Members of the practice team as advocates
The public looks to health professionals, and particularly general practitioners, to help them to access services. However, the reality is that the advocacy role—so often claimed by primary healthcare professionals—needs developing if helping obtain access to services is to become a major role.
Just as mental health requires an integrated approach, services for elderly people raise issues of access, advocacy, and coordination. The range of models—from services managed by general practitioners or nurses to low key units offering outreach of specialist care from the acute section (as has been so successfully piloted by Lambeth Community NHS Trust)—requires active management. As the movement of services out of hospitals continues, the role of the primary healthcare team in delivering inpatient services for less acute conditions will need to be explored, including a possible return to provision of local cottage hospitals. Such a choice may be valuable for elderly people and their families.
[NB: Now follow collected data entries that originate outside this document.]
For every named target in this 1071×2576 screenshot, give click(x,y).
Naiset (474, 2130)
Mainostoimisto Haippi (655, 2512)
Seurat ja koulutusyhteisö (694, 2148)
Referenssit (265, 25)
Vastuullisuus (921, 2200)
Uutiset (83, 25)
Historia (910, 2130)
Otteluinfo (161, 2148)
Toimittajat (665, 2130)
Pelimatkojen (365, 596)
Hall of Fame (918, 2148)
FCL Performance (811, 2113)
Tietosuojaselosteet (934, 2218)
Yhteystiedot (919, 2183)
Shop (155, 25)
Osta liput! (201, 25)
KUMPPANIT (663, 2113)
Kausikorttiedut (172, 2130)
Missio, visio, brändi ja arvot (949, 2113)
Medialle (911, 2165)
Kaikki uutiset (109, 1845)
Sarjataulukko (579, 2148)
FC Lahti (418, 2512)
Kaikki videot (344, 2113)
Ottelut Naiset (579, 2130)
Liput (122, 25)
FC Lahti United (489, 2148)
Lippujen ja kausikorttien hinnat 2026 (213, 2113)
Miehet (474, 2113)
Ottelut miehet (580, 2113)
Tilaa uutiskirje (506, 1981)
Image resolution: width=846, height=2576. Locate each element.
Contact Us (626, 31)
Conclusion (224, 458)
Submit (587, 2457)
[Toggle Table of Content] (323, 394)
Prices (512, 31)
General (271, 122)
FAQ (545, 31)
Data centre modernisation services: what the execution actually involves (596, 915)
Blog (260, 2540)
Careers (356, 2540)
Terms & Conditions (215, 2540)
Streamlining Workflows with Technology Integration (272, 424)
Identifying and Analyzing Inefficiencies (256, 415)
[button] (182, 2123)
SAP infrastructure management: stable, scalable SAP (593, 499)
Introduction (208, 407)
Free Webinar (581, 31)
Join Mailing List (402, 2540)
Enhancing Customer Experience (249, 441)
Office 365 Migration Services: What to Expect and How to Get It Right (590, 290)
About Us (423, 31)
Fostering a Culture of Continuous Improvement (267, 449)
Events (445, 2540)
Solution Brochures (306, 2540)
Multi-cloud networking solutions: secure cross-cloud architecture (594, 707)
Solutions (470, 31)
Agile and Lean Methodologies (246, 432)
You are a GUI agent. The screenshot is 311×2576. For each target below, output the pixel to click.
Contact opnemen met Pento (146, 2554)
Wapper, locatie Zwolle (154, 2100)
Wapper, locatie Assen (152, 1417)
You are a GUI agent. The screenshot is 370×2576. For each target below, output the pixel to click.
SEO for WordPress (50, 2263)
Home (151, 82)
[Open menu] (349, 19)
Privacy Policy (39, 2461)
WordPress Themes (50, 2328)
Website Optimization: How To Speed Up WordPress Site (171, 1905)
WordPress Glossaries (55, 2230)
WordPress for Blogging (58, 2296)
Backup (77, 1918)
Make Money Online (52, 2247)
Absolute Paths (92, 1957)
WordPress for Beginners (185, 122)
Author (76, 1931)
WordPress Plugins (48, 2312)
Meanwhile, the public is worried by ownership of nursing homes by general practitioners—a move that creates a conflict of interest and undermines doctors' advocacy role. In the light of more general anxieties about standards in nursing homes, the primary healthcare team could act as an impartial unofficial inspection team of these and other community based institutions, since their interest must be the patients' welfare, rather than the profit motive of the owner.
Lastly, there is a perceived need for general practitioners and primary healthcare workers to act as advocates of particular groups of patients. Where the patient group is genuinely inarticulate and these patients have no one else to stand up for them, health professionals may play a vital role—a role that is limited at present.
This article has been adapted from Primary Care: Core Values, edited by Mike Pringle, which is published by BMJ Books.
There is always a danger when health professionals take on the mantle of the patient's advocate or friend: professional interests and concerns can differ from personal ones, and some distance needs to be maintained. Nevertheless, the public expects the primary healthcare team to orchestrate services, advise, inspect services, and educate.